Definición:
Es un examen que verifica la salud de los músculos y los nervios que controlan los músculos.
Ver también: Examen de la velocidad de conducción nerviosa
Forma en que se realiza el examen:
El médico introducirá un electrodo de aguja muy delgado a través de la piel dentro del músculo. El electrodo en la aguja detectará la actividad eléctrica liberada por los músculos. Esta actividad se muestra en un monitor especial llamado osciloscopio y se puede escuchar a través de un parlante.
Después de la colocación de los electrodos, a uno le pueden solicitar que contraiga el músculo, por ejemplo, doblando el brazo. La presencia, tamaño y contorno de la forma de la onda (el potencial de acción) producida en el monitor suministra información sobre la capacidad del músculo para responder cuando se estimulan los nervios.
Generalmente, se lleva a cabo un examen de la velocidad de conducción nerviosa junto con una electromiografía.
Preparación para el examen:
Generalmente, no se requiere preparación especial. Evite el uso de cualquier crema o loción el día del examen.

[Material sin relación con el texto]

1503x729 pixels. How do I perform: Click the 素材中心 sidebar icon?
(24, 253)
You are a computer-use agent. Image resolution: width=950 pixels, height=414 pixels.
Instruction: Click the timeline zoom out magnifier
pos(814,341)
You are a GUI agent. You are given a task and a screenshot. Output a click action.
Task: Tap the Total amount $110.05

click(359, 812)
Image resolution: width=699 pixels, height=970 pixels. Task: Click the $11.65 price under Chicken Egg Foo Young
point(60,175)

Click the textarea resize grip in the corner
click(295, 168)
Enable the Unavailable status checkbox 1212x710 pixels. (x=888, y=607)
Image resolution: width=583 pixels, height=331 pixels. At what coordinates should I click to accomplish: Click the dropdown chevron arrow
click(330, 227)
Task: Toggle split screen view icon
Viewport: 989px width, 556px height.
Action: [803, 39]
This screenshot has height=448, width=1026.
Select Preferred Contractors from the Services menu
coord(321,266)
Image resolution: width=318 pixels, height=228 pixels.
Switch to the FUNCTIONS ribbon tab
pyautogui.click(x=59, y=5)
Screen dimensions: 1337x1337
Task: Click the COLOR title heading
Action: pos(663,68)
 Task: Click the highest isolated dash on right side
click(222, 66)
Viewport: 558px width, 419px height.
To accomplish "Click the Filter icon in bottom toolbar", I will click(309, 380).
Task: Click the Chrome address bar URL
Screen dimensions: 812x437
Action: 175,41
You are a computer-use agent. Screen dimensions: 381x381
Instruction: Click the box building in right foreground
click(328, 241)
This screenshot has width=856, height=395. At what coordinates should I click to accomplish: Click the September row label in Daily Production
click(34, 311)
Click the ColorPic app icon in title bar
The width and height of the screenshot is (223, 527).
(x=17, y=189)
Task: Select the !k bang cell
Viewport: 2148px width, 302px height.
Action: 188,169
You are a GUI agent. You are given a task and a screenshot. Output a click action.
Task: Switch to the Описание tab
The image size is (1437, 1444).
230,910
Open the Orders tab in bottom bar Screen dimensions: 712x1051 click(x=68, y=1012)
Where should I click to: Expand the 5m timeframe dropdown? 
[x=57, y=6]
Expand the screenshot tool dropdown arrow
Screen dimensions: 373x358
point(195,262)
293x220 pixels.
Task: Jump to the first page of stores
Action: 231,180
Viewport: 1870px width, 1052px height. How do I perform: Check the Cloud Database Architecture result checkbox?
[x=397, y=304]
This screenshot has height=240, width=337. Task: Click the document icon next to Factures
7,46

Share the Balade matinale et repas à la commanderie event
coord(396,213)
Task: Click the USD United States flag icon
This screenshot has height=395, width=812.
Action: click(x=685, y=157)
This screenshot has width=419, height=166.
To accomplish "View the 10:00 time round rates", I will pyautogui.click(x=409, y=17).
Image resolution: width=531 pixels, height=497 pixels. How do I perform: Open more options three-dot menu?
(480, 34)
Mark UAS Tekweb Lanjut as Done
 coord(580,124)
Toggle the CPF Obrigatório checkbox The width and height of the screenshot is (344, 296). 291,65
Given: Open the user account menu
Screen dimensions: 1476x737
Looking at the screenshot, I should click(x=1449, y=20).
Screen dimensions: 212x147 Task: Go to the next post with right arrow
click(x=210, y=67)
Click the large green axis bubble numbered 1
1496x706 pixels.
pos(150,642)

Lo que se siente durante el examen:
Se puede sentir algo de dolor o molestia cuando se insertan los electrodos, pero la mayoría de las personas son capaces de completar el examen sin mayor dificultad.
Posteriormente, el músculo puede estar sensible o presentar moretones por unos cuantos días.
Razones por las que se realiza el examen:
Una electromiografía se realiza con mayor frecuencia cuando las personas tienen síntomas de debilidad y la evaluación muestra deterioro de la fuerza muscular. Este examen puede ayudar a diferenciar afecciones musculares primarias de una debilidad muscular causada por trastornos neurológicos.